Sorry, it doesn't help OP in any way. Accepted answer is absolutely correct that you need to know what constructs are legal in language you have inside your <script></script>
to know how to escape </script>
occurrence without braking the code.
In HTML, as opposite to XHTML, the content of a script
element is processed as plain text except for the occurrence of an end tag, so that </
ends processing and must, in conforming documents, start the end tag </script>
. There is no general mechanism to avoid this. Any methods that circumvent this feature are unavoidably dependent on the “language” used inside the element. The word “language” is in quotes here, because the content can be just about anything, as long as your code can parse and process it.
So: no general mechanism, but for content other than JavaScript or some of the few other client-side scripting languages recognized by some browsers, you can make your own rules.
The HTML specification explains in detail what is allowed and how to securely escape content. Especially considering HTML's history, this is a non-trivial task.
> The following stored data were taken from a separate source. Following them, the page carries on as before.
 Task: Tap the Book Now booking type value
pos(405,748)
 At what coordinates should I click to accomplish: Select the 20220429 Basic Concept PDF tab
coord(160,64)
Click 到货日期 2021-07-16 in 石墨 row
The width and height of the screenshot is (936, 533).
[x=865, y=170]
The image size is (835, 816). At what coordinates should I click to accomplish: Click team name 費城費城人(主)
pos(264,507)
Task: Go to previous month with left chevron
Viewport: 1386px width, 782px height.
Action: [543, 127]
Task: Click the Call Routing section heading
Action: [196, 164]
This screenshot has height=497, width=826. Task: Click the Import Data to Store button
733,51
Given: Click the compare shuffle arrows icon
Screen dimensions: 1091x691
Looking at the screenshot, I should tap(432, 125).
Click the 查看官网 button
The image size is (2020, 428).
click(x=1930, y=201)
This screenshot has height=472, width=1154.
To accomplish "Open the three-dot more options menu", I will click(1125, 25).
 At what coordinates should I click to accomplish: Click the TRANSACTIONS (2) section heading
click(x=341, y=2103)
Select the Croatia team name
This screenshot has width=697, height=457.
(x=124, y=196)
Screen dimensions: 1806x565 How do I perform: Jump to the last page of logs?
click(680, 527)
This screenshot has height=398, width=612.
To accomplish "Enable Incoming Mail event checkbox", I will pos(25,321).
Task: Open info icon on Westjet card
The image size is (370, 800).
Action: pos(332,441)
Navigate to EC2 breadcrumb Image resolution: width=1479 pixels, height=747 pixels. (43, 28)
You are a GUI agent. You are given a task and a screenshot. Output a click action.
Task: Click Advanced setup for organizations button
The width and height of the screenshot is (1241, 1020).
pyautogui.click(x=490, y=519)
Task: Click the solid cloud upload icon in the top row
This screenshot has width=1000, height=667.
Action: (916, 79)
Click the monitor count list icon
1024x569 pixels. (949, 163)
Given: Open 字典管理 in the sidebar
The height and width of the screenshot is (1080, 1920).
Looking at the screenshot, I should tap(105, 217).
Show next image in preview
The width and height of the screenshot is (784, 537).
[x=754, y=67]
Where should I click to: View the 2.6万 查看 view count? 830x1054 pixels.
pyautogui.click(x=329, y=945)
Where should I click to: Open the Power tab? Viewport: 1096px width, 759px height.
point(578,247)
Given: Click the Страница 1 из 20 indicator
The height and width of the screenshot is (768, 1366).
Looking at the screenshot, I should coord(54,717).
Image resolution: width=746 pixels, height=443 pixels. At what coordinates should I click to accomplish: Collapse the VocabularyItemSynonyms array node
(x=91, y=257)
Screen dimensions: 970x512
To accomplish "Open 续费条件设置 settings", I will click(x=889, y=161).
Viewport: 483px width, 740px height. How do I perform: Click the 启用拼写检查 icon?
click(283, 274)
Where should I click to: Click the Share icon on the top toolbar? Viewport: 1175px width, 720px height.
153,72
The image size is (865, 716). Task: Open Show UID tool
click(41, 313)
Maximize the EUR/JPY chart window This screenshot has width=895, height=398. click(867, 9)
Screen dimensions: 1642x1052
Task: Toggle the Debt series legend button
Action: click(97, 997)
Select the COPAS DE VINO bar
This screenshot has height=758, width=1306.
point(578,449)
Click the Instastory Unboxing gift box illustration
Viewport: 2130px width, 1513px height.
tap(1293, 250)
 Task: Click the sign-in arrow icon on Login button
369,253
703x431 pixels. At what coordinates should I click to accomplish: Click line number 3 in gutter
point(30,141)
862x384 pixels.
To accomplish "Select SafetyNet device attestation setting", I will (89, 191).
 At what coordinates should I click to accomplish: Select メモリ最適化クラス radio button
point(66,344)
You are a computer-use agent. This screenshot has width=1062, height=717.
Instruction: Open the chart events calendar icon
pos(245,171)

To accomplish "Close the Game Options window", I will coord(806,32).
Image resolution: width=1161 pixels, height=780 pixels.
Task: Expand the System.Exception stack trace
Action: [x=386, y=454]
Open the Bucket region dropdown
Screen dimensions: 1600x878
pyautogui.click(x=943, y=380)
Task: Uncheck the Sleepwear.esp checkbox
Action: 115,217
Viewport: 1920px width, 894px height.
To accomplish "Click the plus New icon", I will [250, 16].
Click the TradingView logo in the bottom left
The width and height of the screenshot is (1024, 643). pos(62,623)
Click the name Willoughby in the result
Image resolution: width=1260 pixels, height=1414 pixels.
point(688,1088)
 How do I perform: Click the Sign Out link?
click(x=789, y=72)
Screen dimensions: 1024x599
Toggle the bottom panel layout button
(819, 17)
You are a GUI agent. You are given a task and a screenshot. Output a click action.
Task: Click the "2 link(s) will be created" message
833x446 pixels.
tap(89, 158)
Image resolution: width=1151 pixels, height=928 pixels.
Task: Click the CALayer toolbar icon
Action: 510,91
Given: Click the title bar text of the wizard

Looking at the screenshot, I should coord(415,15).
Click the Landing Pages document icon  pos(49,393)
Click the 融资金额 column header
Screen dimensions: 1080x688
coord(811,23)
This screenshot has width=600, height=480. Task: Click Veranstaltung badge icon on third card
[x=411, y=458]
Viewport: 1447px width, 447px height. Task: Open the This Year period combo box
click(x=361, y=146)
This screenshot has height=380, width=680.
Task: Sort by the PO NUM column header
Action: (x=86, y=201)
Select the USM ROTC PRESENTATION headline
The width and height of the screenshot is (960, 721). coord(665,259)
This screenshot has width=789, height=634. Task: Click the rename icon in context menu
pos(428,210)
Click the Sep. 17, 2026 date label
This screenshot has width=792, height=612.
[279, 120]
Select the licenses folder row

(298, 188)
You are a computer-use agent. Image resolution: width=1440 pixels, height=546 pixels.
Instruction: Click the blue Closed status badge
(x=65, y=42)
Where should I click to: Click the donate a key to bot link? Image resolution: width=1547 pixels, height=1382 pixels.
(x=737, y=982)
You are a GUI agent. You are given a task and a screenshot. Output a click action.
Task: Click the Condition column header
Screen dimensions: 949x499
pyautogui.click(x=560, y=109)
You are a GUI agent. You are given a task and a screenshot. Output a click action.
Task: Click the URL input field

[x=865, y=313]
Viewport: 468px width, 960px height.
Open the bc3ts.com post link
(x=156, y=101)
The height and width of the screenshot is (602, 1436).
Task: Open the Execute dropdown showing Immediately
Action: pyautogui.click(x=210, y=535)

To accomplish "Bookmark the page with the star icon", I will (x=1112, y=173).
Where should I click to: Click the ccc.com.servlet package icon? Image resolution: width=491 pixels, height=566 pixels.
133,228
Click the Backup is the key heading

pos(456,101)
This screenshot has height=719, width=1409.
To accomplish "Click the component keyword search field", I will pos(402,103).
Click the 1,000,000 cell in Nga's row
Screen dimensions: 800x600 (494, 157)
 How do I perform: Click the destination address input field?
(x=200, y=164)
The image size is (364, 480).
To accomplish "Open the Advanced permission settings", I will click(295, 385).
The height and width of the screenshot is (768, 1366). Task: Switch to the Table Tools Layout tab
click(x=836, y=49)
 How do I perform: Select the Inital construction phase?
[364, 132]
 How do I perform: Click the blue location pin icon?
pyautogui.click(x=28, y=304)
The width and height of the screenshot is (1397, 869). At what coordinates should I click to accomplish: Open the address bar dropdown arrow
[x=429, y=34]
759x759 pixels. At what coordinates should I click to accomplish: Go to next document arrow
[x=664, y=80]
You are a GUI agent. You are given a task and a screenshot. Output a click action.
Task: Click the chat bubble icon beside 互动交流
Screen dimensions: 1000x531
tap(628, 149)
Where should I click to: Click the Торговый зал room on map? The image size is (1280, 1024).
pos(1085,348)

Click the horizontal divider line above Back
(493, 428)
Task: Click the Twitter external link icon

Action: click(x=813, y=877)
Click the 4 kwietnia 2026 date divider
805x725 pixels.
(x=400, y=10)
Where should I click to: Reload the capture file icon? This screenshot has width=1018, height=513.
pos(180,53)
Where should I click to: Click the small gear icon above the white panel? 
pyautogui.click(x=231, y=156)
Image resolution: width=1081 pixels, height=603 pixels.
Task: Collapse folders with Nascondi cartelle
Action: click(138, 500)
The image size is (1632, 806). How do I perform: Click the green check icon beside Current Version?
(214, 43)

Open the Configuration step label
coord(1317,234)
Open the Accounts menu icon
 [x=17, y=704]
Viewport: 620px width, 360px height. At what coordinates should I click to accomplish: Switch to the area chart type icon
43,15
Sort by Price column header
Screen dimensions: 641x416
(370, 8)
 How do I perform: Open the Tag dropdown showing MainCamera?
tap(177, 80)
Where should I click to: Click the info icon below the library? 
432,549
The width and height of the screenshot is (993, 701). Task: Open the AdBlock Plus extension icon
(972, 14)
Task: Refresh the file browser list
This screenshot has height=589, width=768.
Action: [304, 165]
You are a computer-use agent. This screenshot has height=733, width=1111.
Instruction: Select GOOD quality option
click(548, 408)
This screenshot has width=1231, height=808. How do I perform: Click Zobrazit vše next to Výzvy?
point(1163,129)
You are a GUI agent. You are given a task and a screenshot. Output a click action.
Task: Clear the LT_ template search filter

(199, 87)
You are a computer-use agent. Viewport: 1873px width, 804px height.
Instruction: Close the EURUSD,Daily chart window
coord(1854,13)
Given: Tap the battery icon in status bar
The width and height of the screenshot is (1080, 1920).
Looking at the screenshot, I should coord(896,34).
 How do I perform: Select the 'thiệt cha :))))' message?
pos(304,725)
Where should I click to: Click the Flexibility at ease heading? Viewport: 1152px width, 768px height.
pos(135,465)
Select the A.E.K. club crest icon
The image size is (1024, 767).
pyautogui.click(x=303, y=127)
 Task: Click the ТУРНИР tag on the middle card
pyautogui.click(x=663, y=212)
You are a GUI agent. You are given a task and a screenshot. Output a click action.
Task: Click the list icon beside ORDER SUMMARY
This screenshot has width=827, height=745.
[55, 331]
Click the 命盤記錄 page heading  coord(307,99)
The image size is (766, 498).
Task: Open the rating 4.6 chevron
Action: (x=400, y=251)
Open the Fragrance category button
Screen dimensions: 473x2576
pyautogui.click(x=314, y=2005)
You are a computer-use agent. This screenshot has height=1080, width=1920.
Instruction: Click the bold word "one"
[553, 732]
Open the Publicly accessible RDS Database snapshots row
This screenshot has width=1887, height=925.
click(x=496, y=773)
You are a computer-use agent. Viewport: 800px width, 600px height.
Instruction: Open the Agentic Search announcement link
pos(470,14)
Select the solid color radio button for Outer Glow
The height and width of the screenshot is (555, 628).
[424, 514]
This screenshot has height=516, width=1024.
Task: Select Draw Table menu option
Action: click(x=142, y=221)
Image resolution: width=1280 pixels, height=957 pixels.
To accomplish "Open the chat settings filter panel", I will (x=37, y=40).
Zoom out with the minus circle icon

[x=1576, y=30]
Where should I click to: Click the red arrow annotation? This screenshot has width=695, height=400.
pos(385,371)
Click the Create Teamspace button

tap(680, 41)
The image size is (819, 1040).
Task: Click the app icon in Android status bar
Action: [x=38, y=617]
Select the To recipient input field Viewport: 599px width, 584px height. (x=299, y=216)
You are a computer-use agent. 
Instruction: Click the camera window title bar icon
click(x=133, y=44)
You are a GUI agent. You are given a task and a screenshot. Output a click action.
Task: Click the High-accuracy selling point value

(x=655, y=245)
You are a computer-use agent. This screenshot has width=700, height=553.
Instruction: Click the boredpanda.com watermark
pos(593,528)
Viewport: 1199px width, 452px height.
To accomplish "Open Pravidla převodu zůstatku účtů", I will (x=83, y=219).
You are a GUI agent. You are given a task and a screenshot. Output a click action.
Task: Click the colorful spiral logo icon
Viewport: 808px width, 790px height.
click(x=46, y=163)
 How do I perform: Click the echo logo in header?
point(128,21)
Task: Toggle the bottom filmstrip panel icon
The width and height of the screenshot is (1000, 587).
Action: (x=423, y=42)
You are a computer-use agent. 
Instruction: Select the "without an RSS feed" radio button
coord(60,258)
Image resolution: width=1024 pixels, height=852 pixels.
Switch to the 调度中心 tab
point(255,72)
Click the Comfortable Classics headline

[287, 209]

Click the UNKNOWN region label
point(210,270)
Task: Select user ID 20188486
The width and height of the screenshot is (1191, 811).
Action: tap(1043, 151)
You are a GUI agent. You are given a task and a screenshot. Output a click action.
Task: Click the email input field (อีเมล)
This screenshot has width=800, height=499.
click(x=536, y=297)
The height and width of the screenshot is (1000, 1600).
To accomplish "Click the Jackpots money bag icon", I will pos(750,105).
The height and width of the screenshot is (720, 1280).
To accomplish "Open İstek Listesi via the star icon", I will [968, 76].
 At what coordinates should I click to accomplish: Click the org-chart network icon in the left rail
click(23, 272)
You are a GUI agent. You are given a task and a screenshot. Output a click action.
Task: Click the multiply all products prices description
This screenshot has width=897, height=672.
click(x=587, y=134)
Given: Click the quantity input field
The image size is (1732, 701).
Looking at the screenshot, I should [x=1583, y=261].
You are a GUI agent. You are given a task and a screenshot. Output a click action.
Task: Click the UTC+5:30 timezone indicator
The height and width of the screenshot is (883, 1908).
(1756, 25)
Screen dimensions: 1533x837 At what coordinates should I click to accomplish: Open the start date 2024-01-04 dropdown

From the HTML specification:
The easiest and safest way to avoid the rather strange restrictions described in this section is to always escape "
<!--
" as "<\!--
", "<script
" as "<\script
", and "</script
" as "<\/script
" when these sequences appear in literals in scripts (e.g., in strings, regular expressions, or comments), and to avoid writing code that uses such constructs in expressions. Doing so avoids the pitfalls that the restrictions in this section are prone to triggering: namely, that, for historical reasons, parsing of script blocks in HTML is a strange and exotic practice that acts unintuitively in the face of these sequences.